Among the records below, find the line that has "Viewport: 470px width, 491px height."; from there, give the lines again exactly, and stop after the line that has "This screenshot has width=1316, height=899.".

SUPPLIED RECORDS below:

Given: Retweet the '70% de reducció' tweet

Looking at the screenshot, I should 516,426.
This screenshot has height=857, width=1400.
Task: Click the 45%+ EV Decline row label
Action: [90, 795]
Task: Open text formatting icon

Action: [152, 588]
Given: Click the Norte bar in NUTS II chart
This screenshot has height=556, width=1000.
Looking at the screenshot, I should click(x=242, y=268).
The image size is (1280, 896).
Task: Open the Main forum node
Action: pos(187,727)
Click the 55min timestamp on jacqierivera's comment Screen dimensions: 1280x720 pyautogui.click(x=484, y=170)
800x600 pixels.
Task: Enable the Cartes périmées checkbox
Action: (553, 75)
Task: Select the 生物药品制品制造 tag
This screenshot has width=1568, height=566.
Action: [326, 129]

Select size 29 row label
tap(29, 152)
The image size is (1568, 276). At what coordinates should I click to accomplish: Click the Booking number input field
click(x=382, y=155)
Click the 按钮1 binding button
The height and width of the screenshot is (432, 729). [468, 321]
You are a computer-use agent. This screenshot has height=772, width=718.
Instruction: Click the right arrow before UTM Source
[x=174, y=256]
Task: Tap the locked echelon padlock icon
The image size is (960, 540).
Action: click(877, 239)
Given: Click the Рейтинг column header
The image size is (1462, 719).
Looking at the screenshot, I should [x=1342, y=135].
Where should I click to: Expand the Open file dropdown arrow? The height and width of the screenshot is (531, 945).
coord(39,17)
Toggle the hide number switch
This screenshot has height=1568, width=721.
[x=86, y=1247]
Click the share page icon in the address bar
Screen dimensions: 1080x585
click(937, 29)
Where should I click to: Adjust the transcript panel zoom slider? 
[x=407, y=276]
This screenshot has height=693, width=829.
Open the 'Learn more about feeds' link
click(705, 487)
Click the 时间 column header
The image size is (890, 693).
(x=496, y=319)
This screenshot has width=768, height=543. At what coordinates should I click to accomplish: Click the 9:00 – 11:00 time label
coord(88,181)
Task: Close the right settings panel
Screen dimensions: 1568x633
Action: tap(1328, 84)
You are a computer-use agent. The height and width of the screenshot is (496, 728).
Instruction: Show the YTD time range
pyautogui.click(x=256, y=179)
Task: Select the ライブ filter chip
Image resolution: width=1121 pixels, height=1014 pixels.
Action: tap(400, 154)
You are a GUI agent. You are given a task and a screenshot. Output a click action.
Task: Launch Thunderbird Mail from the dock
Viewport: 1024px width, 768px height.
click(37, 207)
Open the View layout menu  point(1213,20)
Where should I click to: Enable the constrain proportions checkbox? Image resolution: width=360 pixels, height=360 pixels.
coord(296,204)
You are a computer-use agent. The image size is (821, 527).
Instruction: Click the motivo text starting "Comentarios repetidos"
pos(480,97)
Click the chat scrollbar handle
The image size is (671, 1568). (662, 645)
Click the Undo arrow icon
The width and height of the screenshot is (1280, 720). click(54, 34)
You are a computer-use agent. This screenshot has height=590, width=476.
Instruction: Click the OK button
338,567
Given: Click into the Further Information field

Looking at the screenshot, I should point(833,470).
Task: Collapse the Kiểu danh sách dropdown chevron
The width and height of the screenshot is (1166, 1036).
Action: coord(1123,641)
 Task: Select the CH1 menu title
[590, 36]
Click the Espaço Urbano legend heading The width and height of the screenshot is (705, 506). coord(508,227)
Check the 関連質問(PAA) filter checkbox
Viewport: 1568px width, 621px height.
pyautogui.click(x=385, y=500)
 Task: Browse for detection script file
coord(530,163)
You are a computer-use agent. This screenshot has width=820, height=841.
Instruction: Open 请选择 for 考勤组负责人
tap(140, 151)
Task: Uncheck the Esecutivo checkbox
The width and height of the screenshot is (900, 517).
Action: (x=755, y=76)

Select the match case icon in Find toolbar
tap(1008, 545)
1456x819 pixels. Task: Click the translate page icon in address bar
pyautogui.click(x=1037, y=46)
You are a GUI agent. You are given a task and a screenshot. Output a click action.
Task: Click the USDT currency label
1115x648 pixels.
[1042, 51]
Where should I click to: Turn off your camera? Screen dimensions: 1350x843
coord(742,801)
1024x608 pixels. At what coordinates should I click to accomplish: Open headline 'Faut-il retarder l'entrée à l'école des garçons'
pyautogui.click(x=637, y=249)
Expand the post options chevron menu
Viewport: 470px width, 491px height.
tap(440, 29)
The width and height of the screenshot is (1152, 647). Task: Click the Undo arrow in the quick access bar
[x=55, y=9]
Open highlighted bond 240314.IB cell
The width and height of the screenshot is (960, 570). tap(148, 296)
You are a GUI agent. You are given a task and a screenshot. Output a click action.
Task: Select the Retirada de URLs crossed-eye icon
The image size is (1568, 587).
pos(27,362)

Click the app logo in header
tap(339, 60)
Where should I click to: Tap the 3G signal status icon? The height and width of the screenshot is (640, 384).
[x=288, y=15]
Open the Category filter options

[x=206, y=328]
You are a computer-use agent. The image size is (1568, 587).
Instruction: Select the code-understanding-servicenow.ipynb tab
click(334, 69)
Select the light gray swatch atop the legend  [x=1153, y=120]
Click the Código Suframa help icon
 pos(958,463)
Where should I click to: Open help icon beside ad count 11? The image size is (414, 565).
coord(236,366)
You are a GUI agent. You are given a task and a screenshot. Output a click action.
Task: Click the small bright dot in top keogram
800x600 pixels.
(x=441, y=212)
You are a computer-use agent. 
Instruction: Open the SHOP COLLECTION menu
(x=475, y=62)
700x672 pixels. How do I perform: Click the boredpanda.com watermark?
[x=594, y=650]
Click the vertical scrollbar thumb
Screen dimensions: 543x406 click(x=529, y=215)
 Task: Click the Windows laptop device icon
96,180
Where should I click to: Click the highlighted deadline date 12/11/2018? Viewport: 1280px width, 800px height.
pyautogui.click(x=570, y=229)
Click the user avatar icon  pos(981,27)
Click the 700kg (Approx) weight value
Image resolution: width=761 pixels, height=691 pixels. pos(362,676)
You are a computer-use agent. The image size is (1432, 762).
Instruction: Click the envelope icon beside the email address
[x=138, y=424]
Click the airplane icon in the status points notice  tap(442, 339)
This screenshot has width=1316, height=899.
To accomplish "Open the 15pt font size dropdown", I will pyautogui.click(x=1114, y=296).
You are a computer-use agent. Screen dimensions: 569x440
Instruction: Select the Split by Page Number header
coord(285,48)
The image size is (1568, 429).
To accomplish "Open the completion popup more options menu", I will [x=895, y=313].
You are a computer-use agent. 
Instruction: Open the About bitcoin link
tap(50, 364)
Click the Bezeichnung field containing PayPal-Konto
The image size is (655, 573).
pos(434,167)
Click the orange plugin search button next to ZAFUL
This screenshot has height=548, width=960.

End of SUPPLIED RECORDS.

• [RESPONSE AREA]:
Viewport: 470px width, 491px height.
tap(440, 29)
The width and height of the screenshot is (1152, 647). Task: Click the Undo arrow in the quick access bar
[x=55, y=9]
Open highlighted bond 240314.IB cell
The width and height of the screenshot is (960, 570). tap(148, 296)
You are a GUI agent. You are given a task and a screenshot. Output a click action.
Task: Select the Retirada de URLs crossed-eye icon
The image size is (1568, 587).
pos(27,362)

Click the app logo in header
tap(339, 60)
Where should I click to: Tap the 3G signal status icon? The height and width of the screenshot is (640, 384).
[x=288, y=15]
Open the Category filter options

[x=206, y=328]
You are a computer-use agent. The image size is (1568, 587).
Instruction: Select the code-understanding-servicenow.ipynb tab
click(334, 69)
Select the light gray swatch atop the legend  [x=1153, y=120]
Click the Código Suframa help icon
 pos(958,463)
Where should I click to: Open help icon beside ad count 11? The image size is (414, 565).
coord(236,366)
You are a GUI agent. You are given a task and a screenshot. Output a click action.
Task: Click the small bright dot in top keogram
800x600 pixels.
(x=441, y=212)
You are a computer-use agent. 
Instruction: Open the SHOP COLLECTION menu
(x=475, y=62)
700x672 pixels. How do I perform: Click the boredpanda.com watermark?
[x=594, y=650]
Click the vertical scrollbar thumb
Screen dimensions: 543x406 click(x=529, y=215)
 Task: Click the Windows laptop device icon
96,180
Where should I click to: Click the highlighted deadline date 12/11/2018? Viewport: 1280px width, 800px height.
pyautogui.click(x=570, y=229)
Click the user avatar icon  pos(981,27)
Click the 700kg (Approx) weight value
Image resolution: width=761 pixels, height=691 pixels. pos(362,676)
You are a computer-use agent. The image size is (1432, 762).
Instruction: Click the envelope icon beside the email address
[x=138, y=424]
Click the airplane icon in the status points notice  tap(442, 339)
This screenshot has width=1316, height=899.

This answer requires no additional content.